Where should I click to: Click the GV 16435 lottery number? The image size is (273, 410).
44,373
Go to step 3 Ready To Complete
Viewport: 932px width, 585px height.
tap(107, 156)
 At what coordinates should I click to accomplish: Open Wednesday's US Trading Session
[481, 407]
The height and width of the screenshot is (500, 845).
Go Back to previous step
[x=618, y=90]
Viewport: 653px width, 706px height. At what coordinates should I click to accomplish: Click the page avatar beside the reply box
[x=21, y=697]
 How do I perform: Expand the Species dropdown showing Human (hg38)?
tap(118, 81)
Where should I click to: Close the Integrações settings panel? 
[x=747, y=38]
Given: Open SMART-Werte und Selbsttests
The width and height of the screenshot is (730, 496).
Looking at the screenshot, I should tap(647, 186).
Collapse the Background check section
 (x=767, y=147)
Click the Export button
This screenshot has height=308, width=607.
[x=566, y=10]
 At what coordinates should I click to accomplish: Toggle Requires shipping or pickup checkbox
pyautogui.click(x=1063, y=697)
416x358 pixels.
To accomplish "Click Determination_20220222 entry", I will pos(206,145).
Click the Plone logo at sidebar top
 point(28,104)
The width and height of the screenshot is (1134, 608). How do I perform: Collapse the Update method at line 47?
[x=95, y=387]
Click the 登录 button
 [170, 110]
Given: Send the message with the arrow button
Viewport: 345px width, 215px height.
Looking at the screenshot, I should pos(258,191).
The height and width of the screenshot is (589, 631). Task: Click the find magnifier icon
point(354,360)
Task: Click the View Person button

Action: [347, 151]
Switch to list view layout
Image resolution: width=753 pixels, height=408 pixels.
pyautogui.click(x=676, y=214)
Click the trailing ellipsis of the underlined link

=-=-=-=-=

Reproduce the rows verbatim, beginning with the line that contains "Click the Plone logo at sidebar top" and continuing through the end of the rows.

Exercise output -
Click the Plone logo at sidebar top
 point(28,104)
The width and height of the screenshot is (1134, 608). How do I perform: Collapse the Update method at line 47?
[x=95, y=387]
Click the 登录 button
 [170, 110]
Given: Send the message with the arrow button
Viewport: 345px width, 215px height.
Looking at the screenshot, I should pos(258,191).
The height and width of the screenshot is (589, 631). Task: Click the find magnifier icon
point(354,360)
Task: Click the View Person button

Action: [347, 151]
Switch to list view layout
Image resolution: width=753 pixels, height=408 pixels.
pyautogui.click(x=676, y=214)
Click the trailing ellipsis of the underlined link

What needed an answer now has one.